|
Boost Users : |
Subject: Re: [Boost-users] best tool in Boost for (massive) string replacement?
From: Anthony Foiani (tkil_at_[hidden])
Date: 2010-09-25 20:13:07
alfC <alfredo.correa_at_[hidden]> writes:
> My only approach so far is Regex and the implementation is very crude.
> I read the file line by line and do a loop over the replacement keys
> for each line. It is not even exploiting the fact that I have a map of
> replacements (compared to an array of replacements). It seems very
> slow.
Depending on where you want to spend your runtime (setup cost
v. per-line cost), and how much memory you have available...
It might be faster to build a single regex that has all your targets
as alternates, then use the match data to map to the correct replacement.

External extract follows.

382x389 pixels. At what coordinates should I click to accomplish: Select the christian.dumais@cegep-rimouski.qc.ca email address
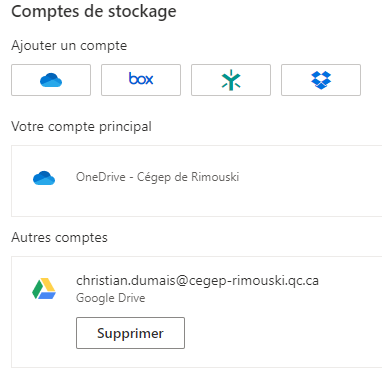[197, 281]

In Perl, it'd go something like this:
# establish mapping from target to replacement.
my %reps = ( '\alpha' => 'a',
'\beta' => 'b',
'\gamma' => 'g' );
# create a regular expression consisting of all targets, using
# alternation:
my $re = join '|', map { quotemeta $_ } keys %reps;
# now loop over the data:
while ( my $line = <STDIN> )
{
# every time the regex matches, capture what matched into $1 and
# then replace it by looking up the target in the %reps map.
$line =~ s/($re)/$reps{$1}/g;
print $line;
}
A rough translation into Boost can be found here:
http://scrye.com/~tkil/boost/regex/multi-rep.cpp
It will still fail if any of your target strings contain "\E"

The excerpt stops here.